Why am I being so transparent? This is just where I am right now. It’s not perfect…in fact it is downright messy and hard and I have never cried as much as I have the last 3 months..but boy am I thankful for these tears because I am feeling, I am opening my heart again, I am finding myself again and falling so very much in love with Jesus all over again.
Perhaps you are going through a similar situation. Perhaps my story can encourage you. I decided to not only take a lot more time at night to read my bible and talk with God but have also been reading a wonderful book called “Captivating” – to quote the back of the book:
“The message of Captivating is this: Your heart matters more than anything else in all creation. The desires you had as a little girl and the longings you still feel as a woman – they are telling you of the life God created you to live. He offers to come now as the Hero of your story, to rescue your heart and release you to live as a fully feminine woman. A woman who is truly captivating.”
Through this recent journey I have realized that I just want to be loved.
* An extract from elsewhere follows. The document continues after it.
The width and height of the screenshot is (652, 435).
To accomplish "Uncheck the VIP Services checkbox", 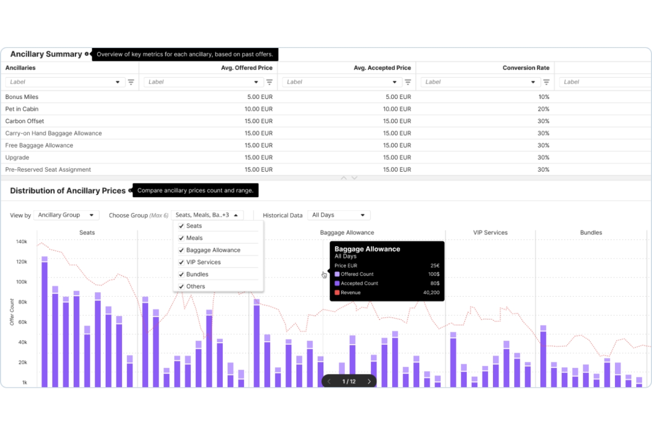I will point(181,262).
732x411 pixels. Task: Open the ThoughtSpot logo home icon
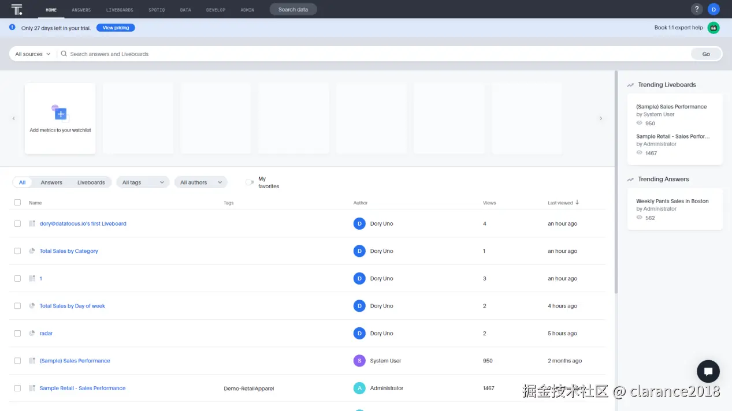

I thought I could live without that but give it to others. How stupid. You cannot give something away that you do not have and I know this logically. I thought I could get away with not being romanced when in reality God made me full of a desire for romance. So after thinking that He did not love me for me or accept me despite my shortcomings I have started the work on ALLOWING God to love me. Because that’s all it comes down to. His love is abundant but I wasn’t letting Him give it to me.
My goal right now…and my only goal, is to draw near to Him, allow Him to romance me.. and begin to allow Him to heal so many wounds. I cannot wait for what lies ahead.